In the black of night thunder explodes seeming to shake the ground itself as rods of rain pound down. Autonomic flight or fight response triggered. And incredulity. So this is the heart of darkness, here in the ‘big jungle’ as termed reverentially even by the Congolese. Before the daily deluge, striking out from the camp alone along the track carpeted with tropical mulch, the rainforest life’s cacophony overwhelmed. Pure blackness, save for tiny stars formed of some bugs’ bioluminescence. Endless range of squawks, whistles, croaks, hisses, buzzes, rumbles, chirps, rustles, a low growl maybe … during the drive up from the river a leopard bounded across the remote logging road ahead: Senses overloaded by wondrous but extreme unfamiliarity prompt an anxious about turn back to the compound.
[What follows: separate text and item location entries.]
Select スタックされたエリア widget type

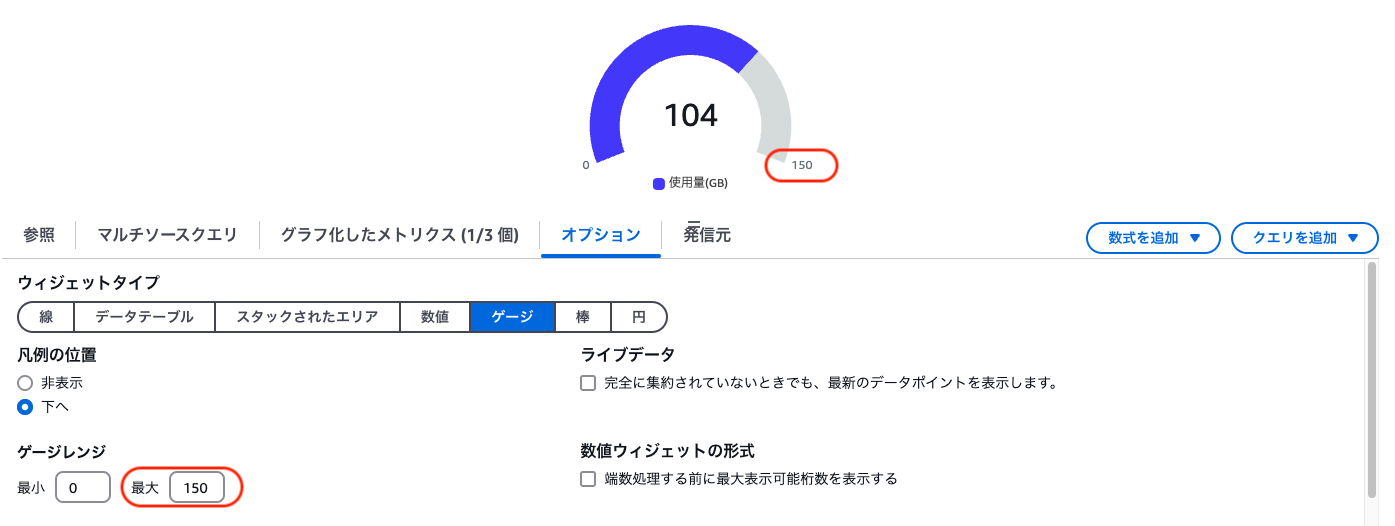(307, 317)
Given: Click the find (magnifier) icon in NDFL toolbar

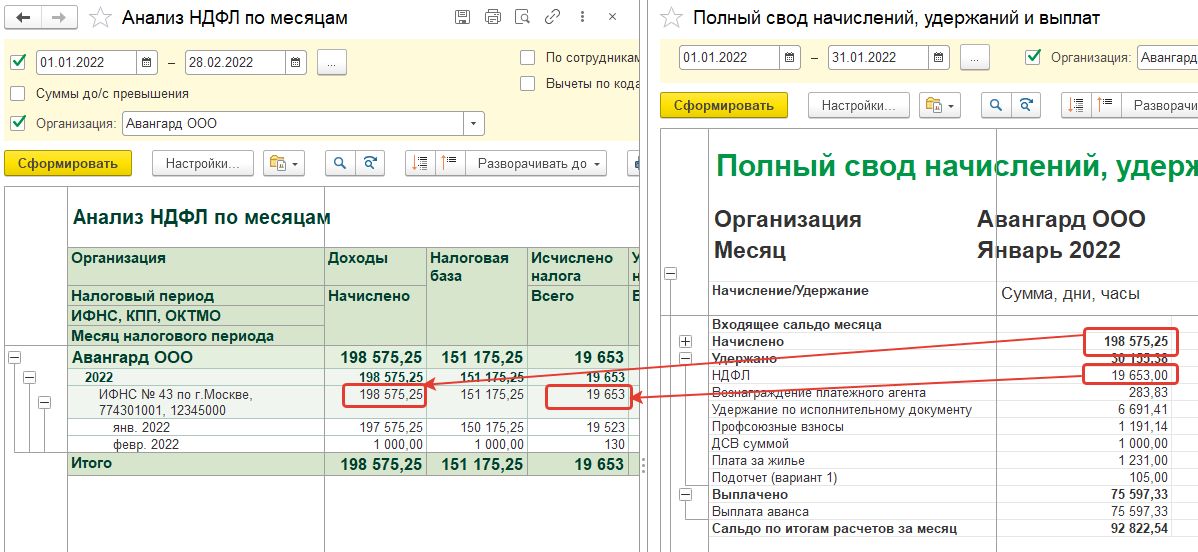Looking at the screenshot, I should (x=340, y=163).
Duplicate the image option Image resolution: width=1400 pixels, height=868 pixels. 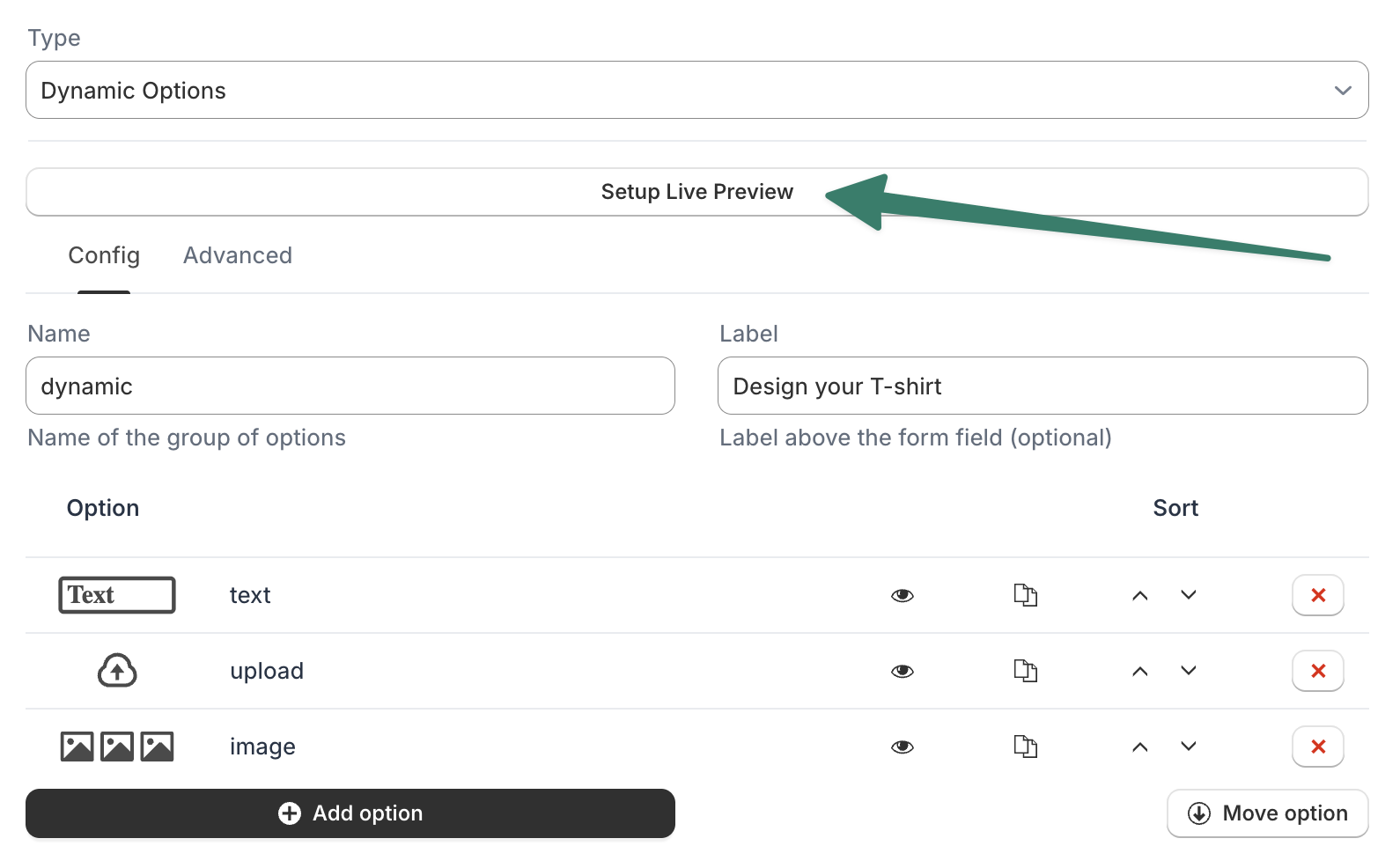(1025, 747)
On this side of the city here and there are viewing platforms of scaffold about a half storey high. In biting central European cold a clamber up the clanky steps reveals the Brandenburg Gate. Splendid yet forlorn and impotent sentinel of the death-strip. Marooned by tall, hard concrete slabs, coils of barbed wire, in no-man’s land. Above, crammed in watch-tower turrets East German soldiers’ faces turn cold indifferent stares. A few kilometres West the Ku’damm’s opulence spits in the face of communist empire destitution. On the scaffold platform witnesses’ noses are hard up against a torn World, the frighteningly fragile balance of power: Peace on the precipice, as Cold War propaganda has embedded in a generation’s childhood psyche. The Wall’s abject futility spawns a physical upwelling of sorrow.